Giant banners in the square called on North Koreans to defend Kim Jong-un with their lives. They also paid homage to Kim Jong-il and Kim Il-sung.

The regime said the rocket put a crop and weather monitoring satellite into orbit. Much of the rest of the world saw it as a thinly disguised test of banned long-range missile technology. It could bring a fresh round of United Nations’ sanctions that would increase the North’s international isolation. At the same time, the success of the launch could strengthen its military, the only entity that poses a potential threat to Mr Kim’s rule.

The launch’s success, 14 years after North Korea’s first attempt, shows more than a little of the gambling spirit in the third Kim to rule North Korea since it became a country in 1948.

“North Korean officials will long be touting Kim Jong-un as a gutsy leader,” who commanded the rocket launch despite being new to the job and young, said Kim Byung-ro, a North Korea specialist at Seoul National University in South Korea.

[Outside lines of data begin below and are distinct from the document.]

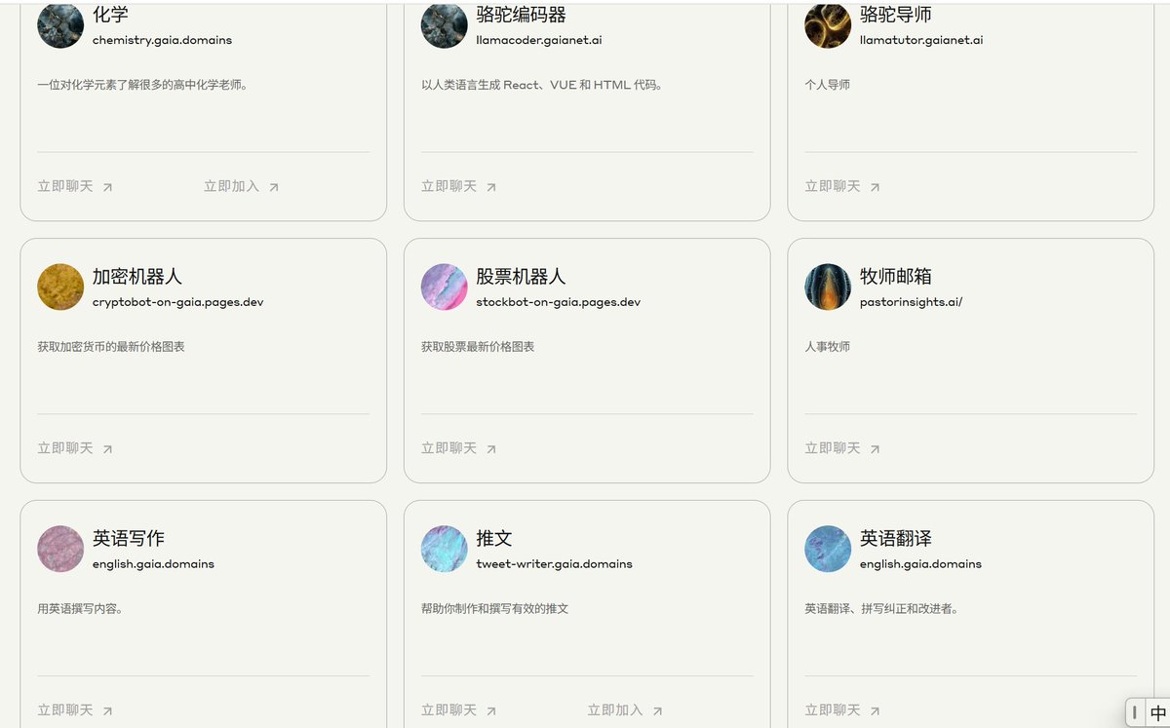
Task: Select the 加密机器人 gold avatar
Action: pyautogui.click(x=60, y=287)
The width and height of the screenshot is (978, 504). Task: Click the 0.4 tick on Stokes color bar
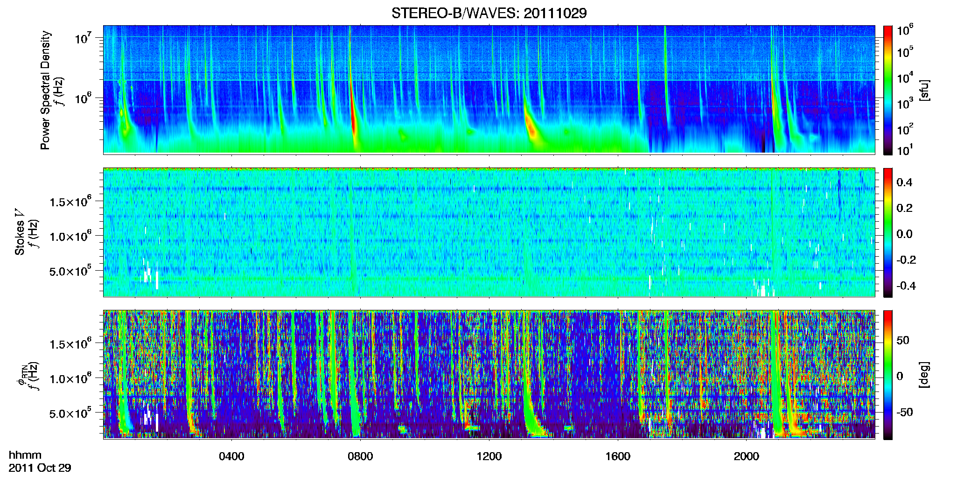[x=904, y=182]
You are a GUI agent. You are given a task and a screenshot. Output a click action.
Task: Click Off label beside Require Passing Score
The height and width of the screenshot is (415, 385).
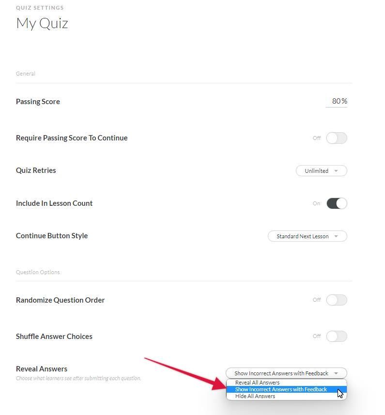(x=317, y=138)
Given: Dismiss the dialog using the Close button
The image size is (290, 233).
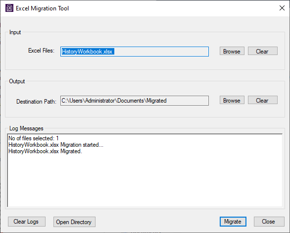Looking at the screenshot, I should point(269,222).
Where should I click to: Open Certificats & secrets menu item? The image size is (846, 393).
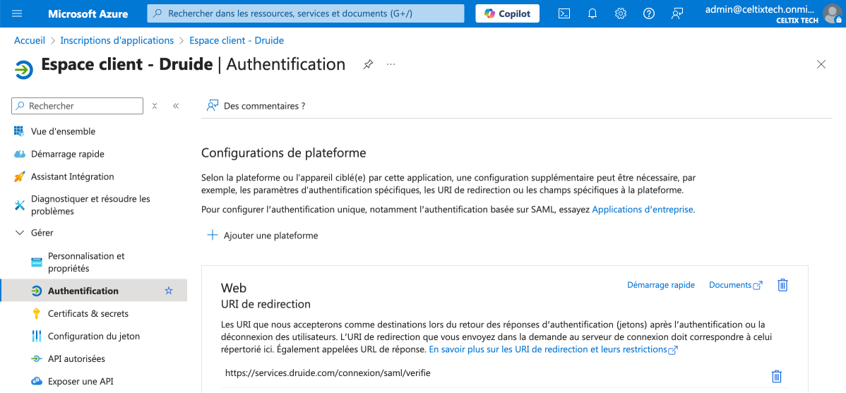pyautogui.click(x=88, y=313)
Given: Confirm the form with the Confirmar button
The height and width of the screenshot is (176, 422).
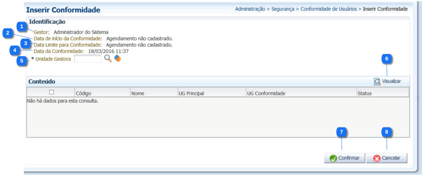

The propaganda machinery churned into action early yesterday, with state media detailing how Kim Jong-un issued the order to fire the rocket just days after scientists fretted over technical issues, ignoring the chorus of warnings against the move.

Top officials followed Mr Kim in shrugging off international condemnation.

Workers’ Party secretary Kim Ki-nam told the crowd, that “hostile forces” had dubbed the launch a missile test. He rejected the claim and called on North Koreans to stand their ground against the “cunning” critics.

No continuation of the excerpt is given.